新規低分子ゲルの革新的機能の提案

丸山 達生 さん

神戸大学大学院 工学研究科

 ゲルは食品、医薬品、日用品等様々なところで活用されており、その歴史は相当に古い。これら多くのゲルは天然高分子あるいは合成高分子でできているが、最近低分子が自己組織化して繊維状三次元ネットワークを構成し、ゲルを形成する低分子ゲルが注目を集めている。この自己組織化は、非共有結合的な分子間の弱い相互作用に基づいており、低分子ゲルの特徴として種々の刺激(熱、酵素、光等)に応じたゲル-ゾル転移があげられる。この低分子ゲル化剤は、比較的小さな分子であるが故に望む機能をその分子構造に書き込むことができ、それ機能を遠隔で制御・発現させられることがわかりつつある。私たちは、「合成した低分子ゲル化剤がガン細胞選択的に細胞内で自己組織化し、この自己組織化に基づいた抗ガン活性を発現しうる」ことを初めて明らかにした。

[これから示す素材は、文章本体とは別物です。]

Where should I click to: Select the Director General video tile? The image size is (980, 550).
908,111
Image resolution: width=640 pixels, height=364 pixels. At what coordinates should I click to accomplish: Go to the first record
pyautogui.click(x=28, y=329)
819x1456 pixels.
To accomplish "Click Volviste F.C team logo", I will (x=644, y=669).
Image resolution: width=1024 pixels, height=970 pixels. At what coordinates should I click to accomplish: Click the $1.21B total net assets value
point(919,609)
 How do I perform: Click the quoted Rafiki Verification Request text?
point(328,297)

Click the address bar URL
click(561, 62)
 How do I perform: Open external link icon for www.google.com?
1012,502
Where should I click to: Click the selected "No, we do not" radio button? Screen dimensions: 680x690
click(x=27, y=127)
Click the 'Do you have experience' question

これまでの薬理活性は主に単一薬剤分子の機能として考えられていたが、本研究により比較的単純な小分子が多数集まり、組織化することで、新たな薬理活性が発現するという全く新しい薬理概念を世界に提案することに成功した。今後この概念を拡張し、低分子ゲル化剤が別の作用機序を有する薬理活性を示しうること、また薬理活性とは異なる機能性材料としての使い方を提案していく予定である。